Why is the accusative меня used here instead of я? And why the neuter conjugation of был? There's something vital I'm missing here.
It is Genitive. TheGenitive of negation, to be more exact. Russian has two ways of saying a person is not at a certain place:
- you can explicitly say the person is "not here": Мама не тут.
- you can say that no such person is found here: Мамы тут нет / Тут нет мамы.
You can compare it to У меня есть яблоко / У меня нет яблока.
A person may say "Вчера я тут не был" or even "Вчера я был не тут" but these would be slightly different and make the "absence" less emphasised in favour of stating a person's whereabouts.
Now, if you remember У меня есть / У меня нет structure, it has its past and future counterparts:
- У меня будет яблоко. У меня будут планы.
- У меня был сок. У меня было яблоко. У меня была проблема. У меня были друзья.
The negation is always не было and не будет regardless of gender and number of the absent object:
- У меня не будет яблока/планов.
- У меня не было сока/яблока/проблемы/друзей.
P.S. it is quite amusing that, unlike English. the past form of the Russian "to be" behaves almost like any other damn verb. The only thing different is the stress shifting to не in the negative non-feminine forms (не́ был, не была́, не́ было, не́ были). Otherwise the verb is perfectly regular, featuring the usual zero , а-, о-, и- endings depending on the gender of the subject.
I usually find your explanations so elucidating, Shady_arc. Here I am still confused.
So are you saying "Мама не тут" is "(Your/our/some known) mom is not here?"
Whereas "Мамы тут нет" / "Тут нет мамы" is more like "There is no <<mom>> here." (no "mom-like person").
But then how do I apply this to ""Меня вчера тут не было." That would seem to me to be there was no me-like person here yesterday. Is there a way I could think of this so I could understand it better? Also, could I say "Вчера, Я не тут."
PS I was a bit confused about your PS until I realized that you were talking about all past-tense verbs, not all verbs.
These two structures convey the same meaning, only the shades of meaning are different. The Genitive option treats a person more passively, along the lines of "this person cannot be found here". The Nominative option treats "being" as a more active action of visiting some place or remaining at a certain place, so if you ARE NOT somewhere, it is because you went somewhere else.

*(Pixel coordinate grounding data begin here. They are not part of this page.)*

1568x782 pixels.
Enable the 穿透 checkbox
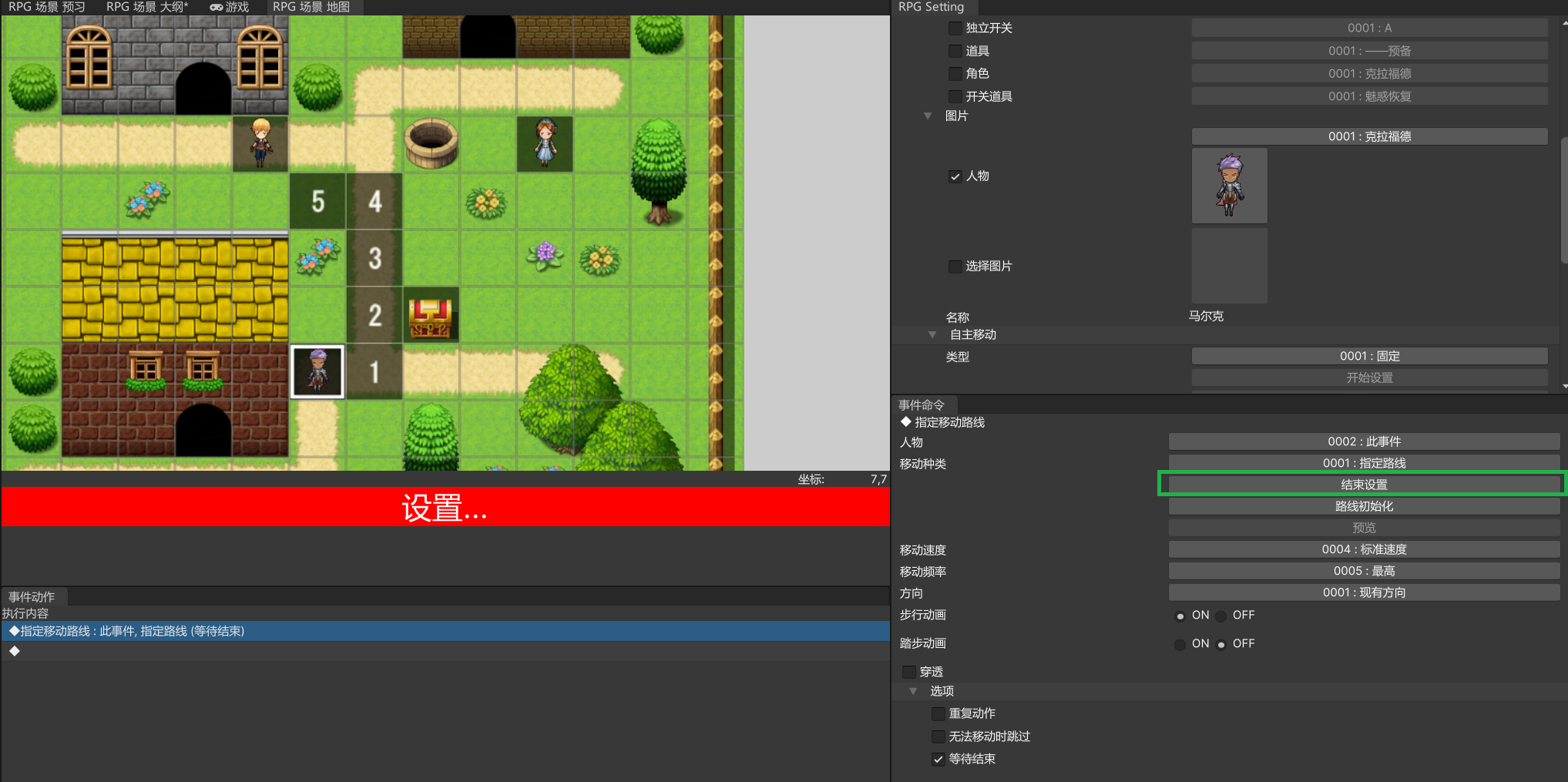click(909, 672)
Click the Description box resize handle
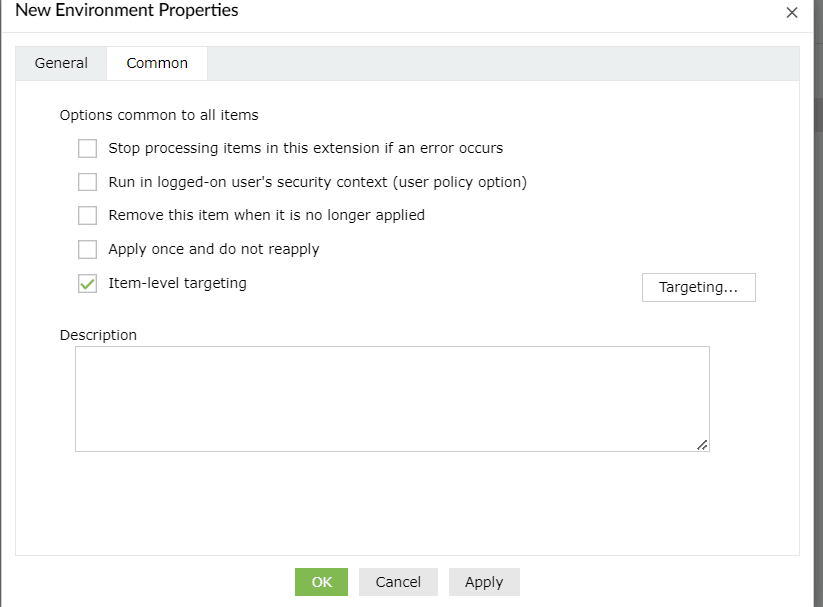The height and width of the screenshot is (607, 823). coord(703,445)
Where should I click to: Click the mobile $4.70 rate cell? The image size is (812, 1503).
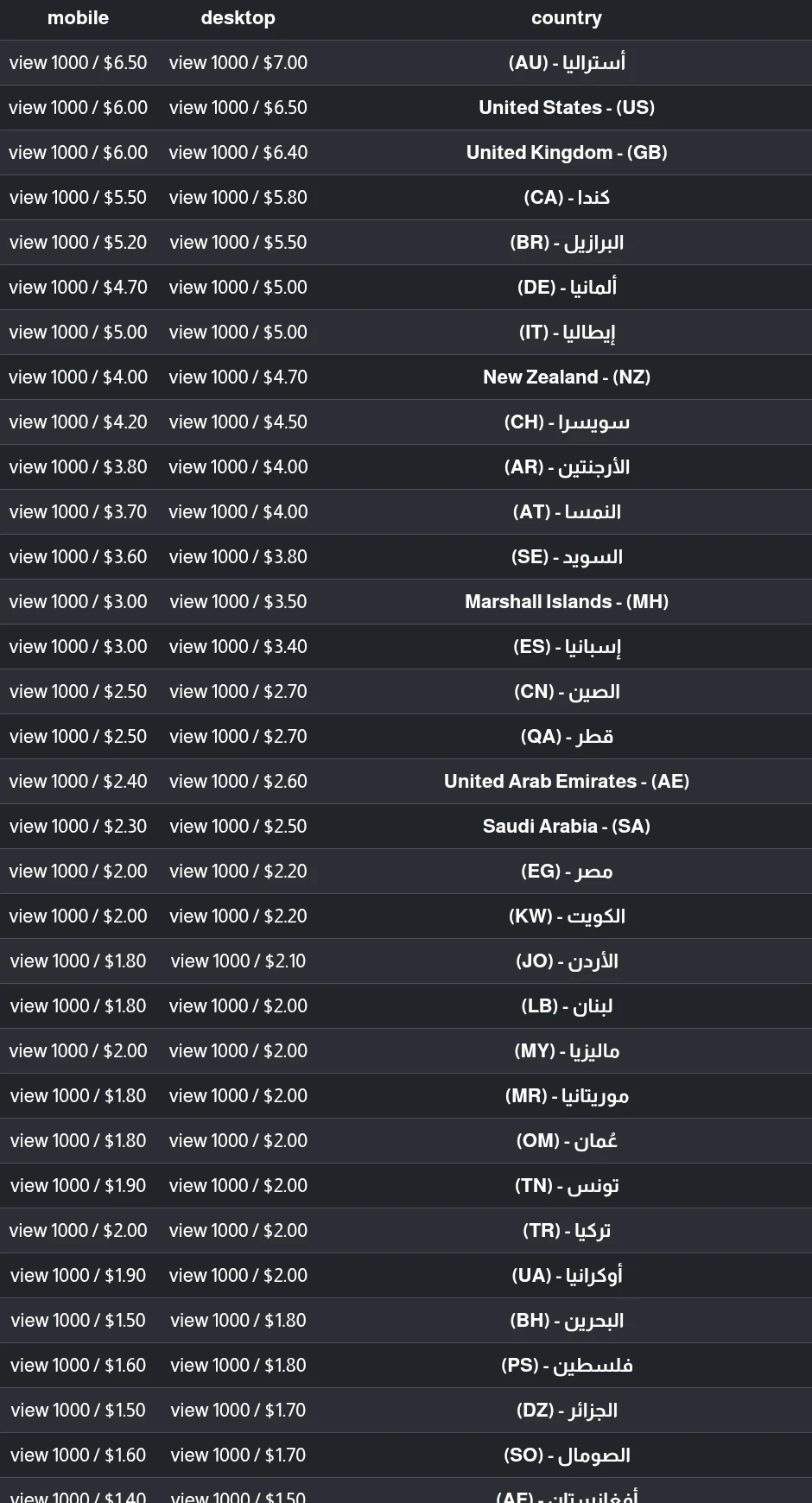coord(78,288)
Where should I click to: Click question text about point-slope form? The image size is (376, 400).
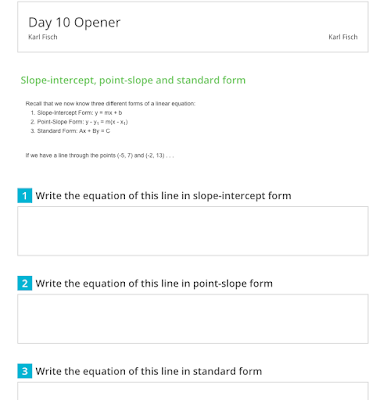pyautogui.click(x=154, y=283)
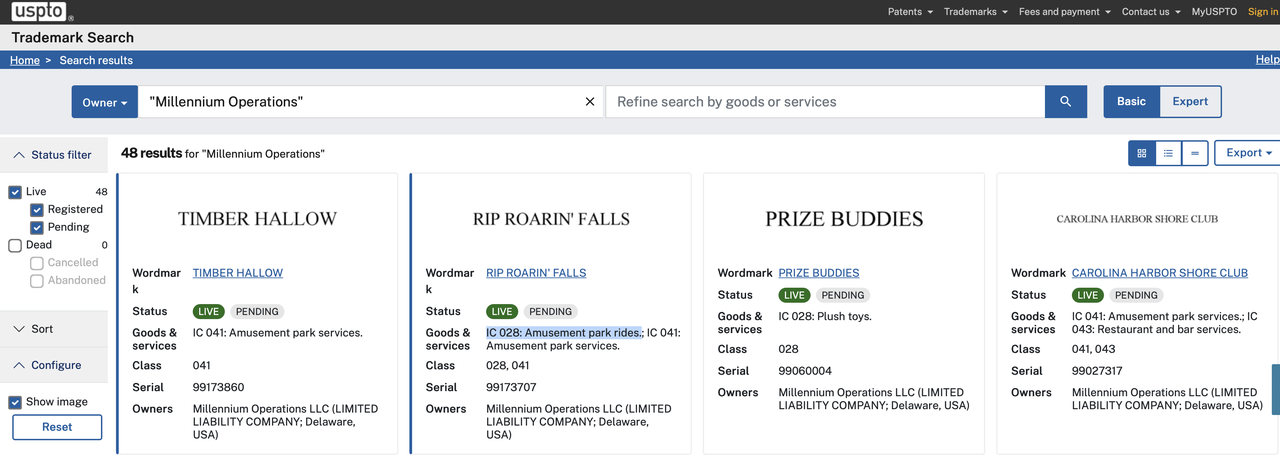1280x458 pixels.
Task: Clear the search text with the X icon
Action: 590,102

IRL «не здесь» would be used if you want to focus on "somewhere else" part. If you just want to say someone is absent, the Genitive option is preferred.
Sorry for being such a low, slow learner shady, but may I ask, since word order is "flexible" (which I love), is it OK to have вчера меня не тут было Would this be commonly spoken or is there a "specific way" that native speakers would form this phrase. (taking into account all of the subtlties that your have mentioned of course like stressing if you are thinking of .....the where ..... or the who ..... or the whatever is important
Two things make this harder for me to grasp, although begin to understand:
1. the word order is not logical to an English speaker. I've learned to deal with у меня есть [thing]. There's no у in this sentence, so the genitive connection is not readily apparent, especially since меня is at the other end of the sentence from не було. 2. The flow in syntactical logic is just not readily apparent to me, again because of the word order. Меня seems isolated, disconnected. It just feels like there should be some sort of preposition in front of меня, even if it's prepositional relationship expressed in English which translates the meaning and intent of using the Genitive here.
Something like "Of me = my presence yesterday was not here." Getting меня to fit into this seems peculiar.